▸ **READING TEXT**
· · · · · · ·

Many organizations are making major investments in external branding. But often less attention or investment is made in improving the organization’s internal effectiveness.
If frontline staff isn’t living the brand, customers’ raised expectations are dashed and their anger and cynicism grows. One of the biggest reasons frontline staff can’t live the brand is because operational, service, order fulfillment, and other processes aren’t aligned.
When I suggested to one group during a leadership team retreat that they need to map out their badly flawed order fulfillment process, they told me that had already been done. I asked who facilitated the project. We all managed to keep a straight face when they replied that the software vendor had helped them. And — coincidentally — the vendor had just the technical solution to “help” them! It was a disaster and brought the company to its financial knees.
Here are some keys to strategic process improvement:
- Operate in a data-rich environment with lots of visible data, such as; diagrams, charts, and graphs for everyone to quickly identify issues, opportunities, and progress.
- Use outside experts to teach and guide internally owned and operated strategic process management. Don’t let specialists, consultants, or software vendors do theoretical process re-engineering or improvement in isolation and then slam-dunk it into the organization.
- Look for chronic problems that you’re continually “fixing.” These generally indicate that you haven’t drilled down deep enough to the root causes and/or they are symptoms of broader process problems.
- Make process management part of a broader improvement planning infrastructure and process.
- Does your internal environment have high enough levels of trust and teamwork to support involved process management?

· · · · · · ·

▸ **INFORMATION SUPPLIED**

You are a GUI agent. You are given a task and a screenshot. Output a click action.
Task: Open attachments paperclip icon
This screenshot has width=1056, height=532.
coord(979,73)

· · · · · · ·

▸ **THINGS TO DO**
**a)** According to the process-improvement text, who had helped the leadership team map out its order fulfillment process?
**b)** Reproduce the part of the process-improvement text between "If frontline staff" and "processes aren’t aligned.", inclusive.

▸ **SOLVED TASKS**
**a)** The software vendor.

**b)**
If frontline staff isn’t living the brand, customers’ raised expectations are dashed and their anger and cynicism grows. One of the biggest reasons frontline staff can’t live the brand is because operational, service, order fulfillment, and other processes aren’t aligned.